INCARCERATED former community development and social services minister Emerine Kabanshi has applied for bail pending appeal to the High Court against her two-year jail term.
On May 28, 2021, Kabanshi was convicted and sentenced to two years simple imprisonment by the Lusaka Magistrates’ Court on two charges of willful failure to comply with the law, applicable procedure or guidelines relating to procurement for the social cash transfer programme.
Lusaka chief resident magistrate Lameck Mwale said the circumstances under which the offences were committed were aggravating, particularly where the convict uncompromisingly insisted on re-engaging Zampost when it was clear that the vulnerable people who were the intended beneficiaries of the programme were not receiving the funds.
He ruled that what was further aggravating was that Kabanshi’s conduct in advancing her enterprise had some technocrats in the ministry retired in national interest when they meant well to the ministry.
Magistrate Mwale said day-to-day and supervisory functions of the ministry were the responsibility of the permanent secretary who was the controlling officer, however, ministers were constitutionally responsible and answerable to the President for the overall supervision, administration and management of the ministry.
He said the convict’s orders to reinstate Zampost’s contract were to be carried out immediately.
The court said even if one argues that the directives were to be carried in compliance with the law, there was no time for technocrats to follow the law and applicable procedure.
Kabanshi in her notice to appeal, said she intends to challenge her conviction and sentencing on three grounds of appeal and would lodge in other grounds upon perusal of the judgment.
According to her grounds of appeal, Kabanshi said magistrate Mwale erred in law and fact when he found that her office was tasked with the management and administration of the Ministry of Community Development and Social Services.
She said the trial court erred in law and fact when it found her guilty in both counts against the weight of evidence on record.
Kabanshi further stated that magistrate Mwale erred in law and fact when he found that she willfully failed to comply with the law and applicable procedure or guidelines relating to procurement by extending the scope of coverage between Zampost and the ministry to include the provinces and two districts on the social cash transfer programme and re-engaging Zampost as the payment service provider for the social cash transfer programme after the contract was terminated.

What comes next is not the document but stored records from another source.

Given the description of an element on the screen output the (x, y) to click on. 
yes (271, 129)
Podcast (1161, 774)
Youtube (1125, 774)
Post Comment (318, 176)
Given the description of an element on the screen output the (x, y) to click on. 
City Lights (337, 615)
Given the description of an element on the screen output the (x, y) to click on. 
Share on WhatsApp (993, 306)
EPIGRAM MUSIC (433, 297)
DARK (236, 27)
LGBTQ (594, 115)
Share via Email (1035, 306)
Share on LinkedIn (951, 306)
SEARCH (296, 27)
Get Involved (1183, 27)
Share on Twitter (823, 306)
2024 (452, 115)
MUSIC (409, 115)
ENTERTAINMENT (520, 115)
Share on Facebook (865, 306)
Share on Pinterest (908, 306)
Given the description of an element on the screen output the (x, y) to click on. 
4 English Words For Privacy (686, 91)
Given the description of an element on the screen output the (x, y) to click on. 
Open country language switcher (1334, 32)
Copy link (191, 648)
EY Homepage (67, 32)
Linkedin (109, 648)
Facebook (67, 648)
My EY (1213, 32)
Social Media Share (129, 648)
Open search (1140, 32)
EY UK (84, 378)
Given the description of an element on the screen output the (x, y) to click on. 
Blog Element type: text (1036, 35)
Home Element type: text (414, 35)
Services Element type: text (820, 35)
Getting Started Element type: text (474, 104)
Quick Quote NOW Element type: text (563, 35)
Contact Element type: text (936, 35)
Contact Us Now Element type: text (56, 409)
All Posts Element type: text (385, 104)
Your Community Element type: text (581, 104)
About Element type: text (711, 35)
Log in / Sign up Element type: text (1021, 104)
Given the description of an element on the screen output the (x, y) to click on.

And in an affidavit in support of summons for bail pending appeal, Kabanshi said she was dissatisfied with magistrate Mwale’s judgment and she intends to appeal to the High Court against her conviction and sentence.
She said her appeal had very high prospects of success and raises issues of public importance relating to the role of the minister in the current Constitution which ground was not yet touched by the court.
“I am desirous to attend to my appeal and to prosecute the same,” Kabanshi said. “Given the sentence that has been imposed, it is likely that I may serve a substantial part of the said sentence before my appeal is heard if I am not admitted to bail pending appeal.”
The convict said during trial, she was on bail and was compliant with the conditions set by the court.
Kabanshi said she was able to provide credible working sureties and to abide by any other conditions that the court might set in granting her bail pending appeal.
“My appeal in the High Court is meritorious with high prospects of success and my continued stay in prison may prejudice me to my detriment. This court has the competent jurisdiction to grant me bail pending appeal,” said Kabanshi.
Hearing of the bail application has been slated for June 3, 2021.